AIM
Reproduce the lines of the records word for word, from the line containing "The height and width of the screenshot is (622, 809)." through the line containing "Action: pyautogui.click(x=19, y=50)", both ends included. Give only those lines.

THE INPUT

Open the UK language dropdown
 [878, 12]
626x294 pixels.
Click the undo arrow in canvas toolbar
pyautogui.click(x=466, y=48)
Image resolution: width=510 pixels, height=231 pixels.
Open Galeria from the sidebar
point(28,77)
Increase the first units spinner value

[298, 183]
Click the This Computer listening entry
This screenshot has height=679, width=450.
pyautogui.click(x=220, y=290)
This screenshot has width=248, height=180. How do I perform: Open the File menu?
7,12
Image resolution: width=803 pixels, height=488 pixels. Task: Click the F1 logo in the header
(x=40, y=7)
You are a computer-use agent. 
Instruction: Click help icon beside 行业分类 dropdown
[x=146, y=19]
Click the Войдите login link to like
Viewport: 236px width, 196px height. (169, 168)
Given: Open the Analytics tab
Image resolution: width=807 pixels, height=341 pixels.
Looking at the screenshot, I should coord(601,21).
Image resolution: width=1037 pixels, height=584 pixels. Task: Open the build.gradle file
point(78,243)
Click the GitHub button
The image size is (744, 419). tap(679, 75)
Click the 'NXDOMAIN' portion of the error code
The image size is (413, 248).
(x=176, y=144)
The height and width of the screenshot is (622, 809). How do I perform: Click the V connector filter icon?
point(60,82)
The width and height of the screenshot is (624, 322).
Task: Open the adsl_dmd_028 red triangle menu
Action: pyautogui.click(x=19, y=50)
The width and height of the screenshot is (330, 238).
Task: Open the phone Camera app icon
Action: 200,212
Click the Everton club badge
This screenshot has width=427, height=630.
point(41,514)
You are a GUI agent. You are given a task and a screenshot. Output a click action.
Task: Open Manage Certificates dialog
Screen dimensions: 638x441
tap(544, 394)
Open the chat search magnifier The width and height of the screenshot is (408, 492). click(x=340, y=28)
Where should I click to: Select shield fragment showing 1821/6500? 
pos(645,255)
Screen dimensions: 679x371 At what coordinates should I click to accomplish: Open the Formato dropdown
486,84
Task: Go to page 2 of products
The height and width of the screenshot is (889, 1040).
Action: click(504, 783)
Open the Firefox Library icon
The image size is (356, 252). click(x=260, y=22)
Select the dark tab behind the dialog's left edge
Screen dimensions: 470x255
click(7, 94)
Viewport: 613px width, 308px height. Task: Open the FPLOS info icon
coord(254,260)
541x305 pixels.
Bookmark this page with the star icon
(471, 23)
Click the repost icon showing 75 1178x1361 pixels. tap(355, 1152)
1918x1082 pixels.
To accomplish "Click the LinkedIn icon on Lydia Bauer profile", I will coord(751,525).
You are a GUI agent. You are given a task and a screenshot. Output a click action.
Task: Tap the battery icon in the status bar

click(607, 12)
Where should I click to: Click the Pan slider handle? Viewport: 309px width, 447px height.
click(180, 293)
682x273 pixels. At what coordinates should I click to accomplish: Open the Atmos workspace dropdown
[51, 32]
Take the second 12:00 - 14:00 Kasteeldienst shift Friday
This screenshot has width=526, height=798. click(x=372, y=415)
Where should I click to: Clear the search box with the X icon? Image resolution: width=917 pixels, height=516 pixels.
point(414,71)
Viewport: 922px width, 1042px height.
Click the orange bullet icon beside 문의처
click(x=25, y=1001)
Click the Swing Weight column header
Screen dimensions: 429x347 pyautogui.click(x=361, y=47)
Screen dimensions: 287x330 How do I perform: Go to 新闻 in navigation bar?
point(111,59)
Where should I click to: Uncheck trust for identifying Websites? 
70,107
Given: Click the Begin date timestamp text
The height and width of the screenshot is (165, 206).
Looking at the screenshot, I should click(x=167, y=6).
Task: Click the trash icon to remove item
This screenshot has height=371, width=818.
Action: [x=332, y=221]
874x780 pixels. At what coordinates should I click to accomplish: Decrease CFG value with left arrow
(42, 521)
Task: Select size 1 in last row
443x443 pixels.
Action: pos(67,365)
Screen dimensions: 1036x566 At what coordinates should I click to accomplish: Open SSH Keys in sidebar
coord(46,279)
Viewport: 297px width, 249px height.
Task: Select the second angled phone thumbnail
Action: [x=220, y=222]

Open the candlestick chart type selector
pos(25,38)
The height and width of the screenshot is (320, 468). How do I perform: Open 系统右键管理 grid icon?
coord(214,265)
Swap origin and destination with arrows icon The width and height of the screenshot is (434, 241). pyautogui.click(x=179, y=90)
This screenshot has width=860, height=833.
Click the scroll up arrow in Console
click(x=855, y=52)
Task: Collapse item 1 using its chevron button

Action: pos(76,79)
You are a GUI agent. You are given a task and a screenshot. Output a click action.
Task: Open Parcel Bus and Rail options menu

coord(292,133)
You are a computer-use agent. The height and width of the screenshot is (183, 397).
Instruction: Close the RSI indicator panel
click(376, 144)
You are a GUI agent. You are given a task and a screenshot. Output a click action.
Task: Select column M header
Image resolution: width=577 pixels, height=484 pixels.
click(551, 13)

TASK RESULT
The height and width of the screenshot is (622, 809). How do I perform: Click the V connector filter icon?
point(60,82)
The width and height of the screenshot is (624, 322).
Task: Open the adsl_dmd_028 red triangle menu
Action: pyautogui.click(x=19, y=50)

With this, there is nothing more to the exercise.